The PX at K-2 Air Force Base occupied a Quonset hut set on treeless, ever-brown land, presenting a rigidly militaristic demeanor to the world: no nonsense, no frills. Inside, though, it offered for sale at discount prices a fair number of the familiar items that average Americans considered essential to their pursuit of happiness if not their actual survival. These would include Camel, Pall Mall, Kool, and Marlboro cigarettes. Regulations permitted each airman on K-2 to purchase two cartons of cigarettes a month, a rule irrelevant in my case since I didn’t smoke. Well, one day a student named Kim (come to think of it, each and every one of my students was named Kim; in fact, I believe every man, woman, and child in Korea was named Kim in 1955, and that may still be the case for all I know); this particular Kim fellow came to me and very shyly suggested that were I to provide him with a carton of Marlboros, he would pay me more than twice the price charged by the PX.
Now, I’m not much of a businessman — life is entirely too short to be used up in shallow pursuit of monetary favor — but this transaction sounded easy enough and, hey, this Kim, though not uniquely christened, was a good-natured soul who’d giggled like a schoolgirl when instructing me how to say “motherfucker” in his native tongue.
Let’s not drag this out. Soon I was supplying Kim with not only my two monthly cartons but cigarettes I’d purchased at face value from other nonsmokers in my outfit. Before long, we were dealing in toilet articles as well. They, in fact, commanded a better price than the smokes. Bear in mind that South Korea at that time was an impoverished, war-torn country with nothing remotely resembling a modern manufacturing sector, and from its sheer volume, it was obvious that the stuff I sold to Kim was being resold to a third party or parties.
Conducting business at the weather station would have been risky for us both, so I’d conceal the merchandise in a laundry bag and schlep it to a rendezvous at a Korean civilian laundry located some twenty or thirty yards down the unpaved road that led in and out of K-2. Most of the airmen had their clothes washed there, and guards at the gate didn’t notice that I seemed to be soiling my duds at many times the rate of the average airman.
I suppose I should emphasize that this enterprise was wee potatoes. Bantam feed. A mafia don wouldn’t have wiped his wife’s poodle’s butt on it. But entertainment was cheap in those postwar years in Asia, and my illicit earnings, meager as they were, afforded me excellent sukiyaki dinners, Kabuki performances, and lovely female companionship when I would travel to Japan on leave. It wasn’t until near the end of my tour of duty that I learned that most of our contraband, especially the toilet articles, was ending up behind the bamboo curtain in what was then Red China. Brand me a traitor if you must, but I figure that for eight or nine months I was supplying Mao Zedong with his Colgate toothpaste.
In the weather observers’ barracks at K-2, a poker game was almost always in progress. One of the most ardent poker players was an affable, roughhewn Southern lad named Jody. Between weather station duty and incessantly chasing a royal flush, Jody hadn’t time for much else, including writing to his girlfriend back in North Carolina, so he offered me five bucks (his luck had been good that week) if I’d write to Sue Ellen in his stead.

What you need to do →
A: Transcribe the passage of the K-2 Air Force Base memoir starting at "I suppose I" and ending at "his Colgate toothpaste.".
B: Render this sentence from the K-2 Air Force Base memoir in Spanish: "Before long, we were dealing in toilet articles as well."
C: Resume the K-2 Air Force Base memoir after its final sentence, keeping the same first-person voice.

Stored data →
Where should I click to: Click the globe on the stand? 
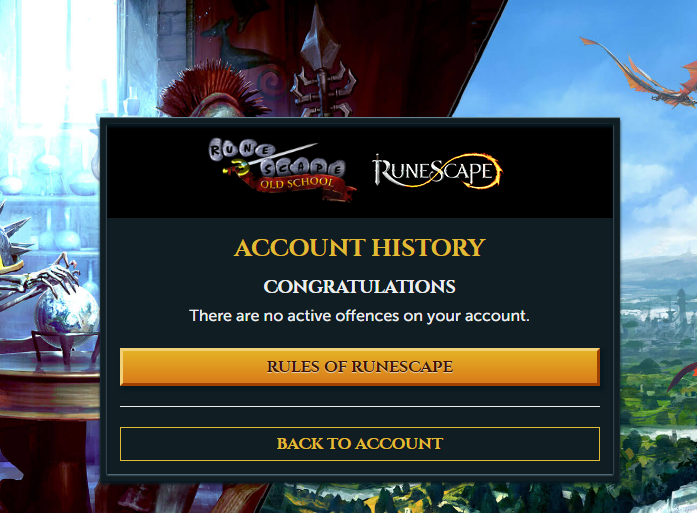pyautogui.click(x=66, y=316)
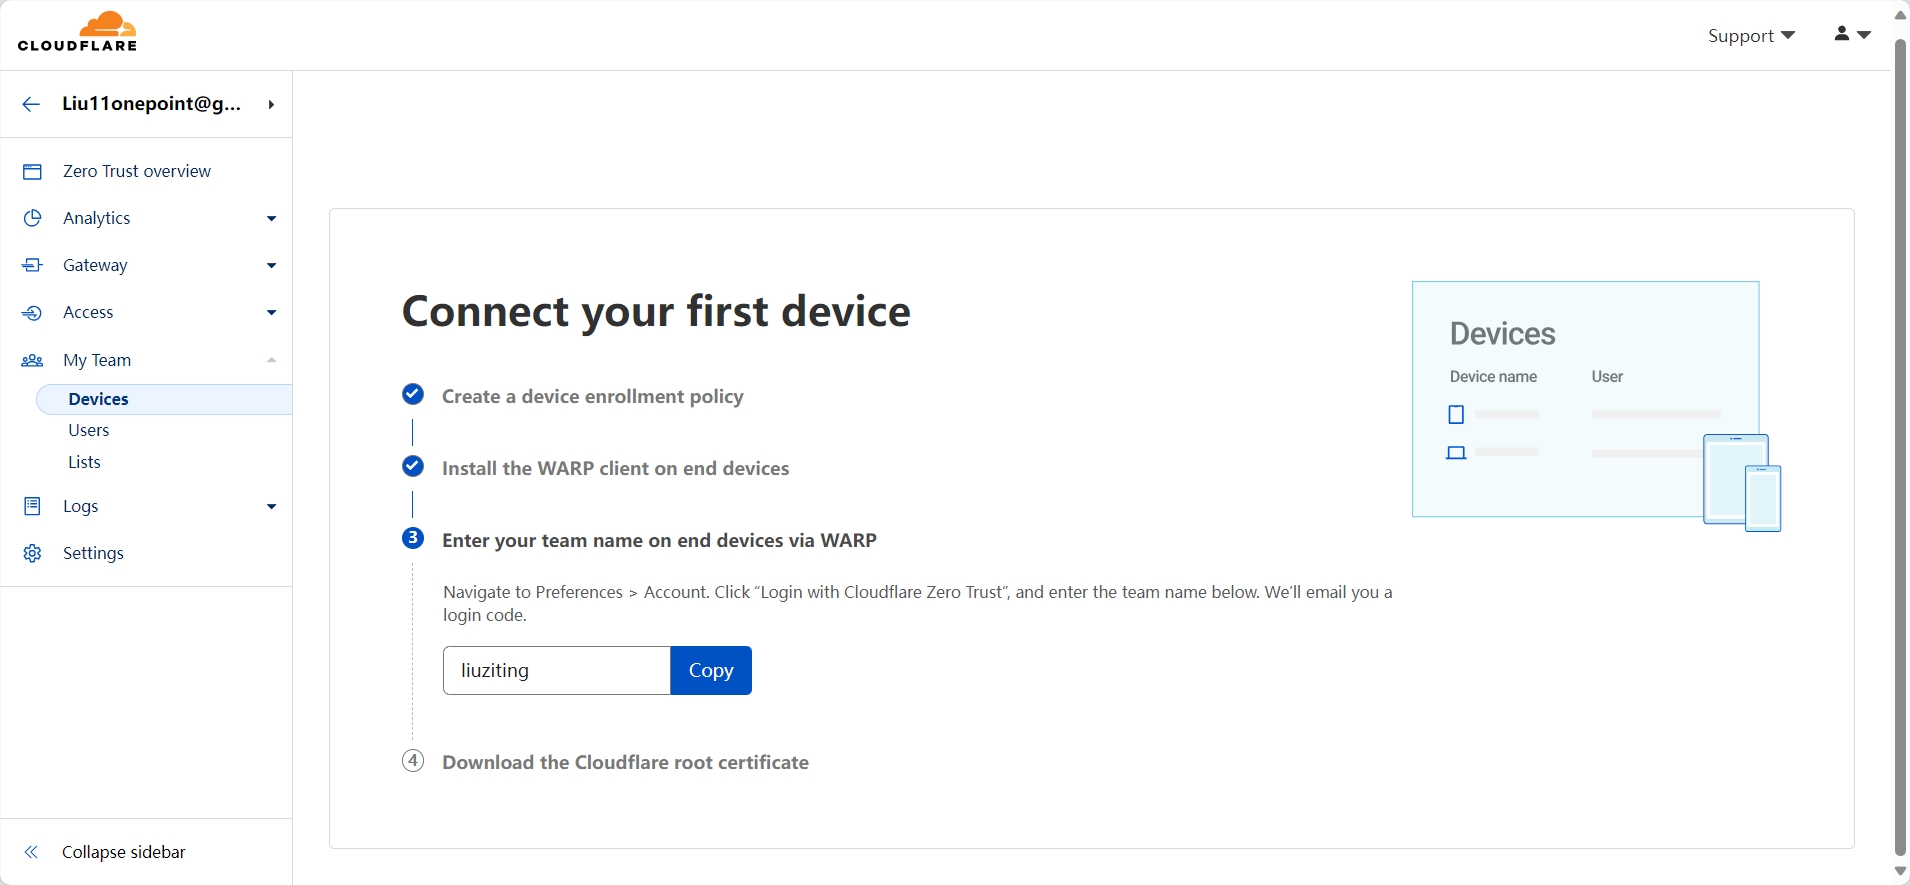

Per-task outputs →
A:
I suppose I should emphasize that this enterprise was wee potatoes. Bantam feed. A mafia don wouldn’t have wiped his wife’s poodle’s butt on it. But entertainment was cheap in those postwar years in Asia, and my illicit earnings, meager as they were, afforded me excellent sukiyaki dinners, Kabuki performances, and lovely female companionship when I would travel to Japan on leave. It wasn’t until near the end of my tour of duty that I learned that most of our contraband, especially the toilet articles, was ending up behind the bamboo curtain in what was then Red China. Brand me a traitor if you must, but I figure that for eight or nine months I was supplying Mao Zedong with his Colgate toothpaste.

B: Poco después, también comerciábamos con artículos de aseo.

C:
Since my interest in cards has been pretty much limited to wild cards (figuratively speaking), I rarely sat at the poker table, preferring to spend my leisure hours at the service club, flirting with bargirls and drinking beer; or, when in the barracks, pursuing my newfound interest in Japanese aesthetics, including trying to understand and assimilate such concepts as wabi-sabi (the art of finding beauty in things that are imperfect, incomplete, humble, or unconventional), a practice, with its undertones of “crazy wisdom,” that continues to absorb me today. However, a young American male can only wabi so much sabi, and my rinky-dink black-market ring wasn’t time-consuming, so I consented to write to the fair Sue Ellen on Jody’s behalf — on one condition: he must sign and post the epistle without reading it. He agreed.
Refraining from waxing so poetic as to arouse her suspicion, I told Sue Ellen how much I (Jody) loved and missed her, but that I (Jody) was proud to be serving my country so that American values might endure. Skipping any reference to poker, I included a few lines about the base and work, but they struck me as dull. I felt that the letter could use a bit of color, some tidbit to intrigue and delight.
Inspired, I added that I had recently captured a snake and was keeping it in my laundry bag as a pet. It was pretty, I wrote, a cousin of the North Carolina king snake, and that I fed it mice I trapped in a nearby rice paddy, as well as eggs pilfered from the mess hall. Then, as a final romantic touch, I wrote that I (again, Jody) had named the snake “Sue Ellen” in her honor.
He never heard from her again.
Although he whined a few times about a broken heart, Jody soon quickly lost himself — and Sue Ellen — in the shuffling and dealing; whereas I felt I’d done a good deed, saving a fellow airman perhaps from marriage to an unimaginative, not to mention unappreciative, wife.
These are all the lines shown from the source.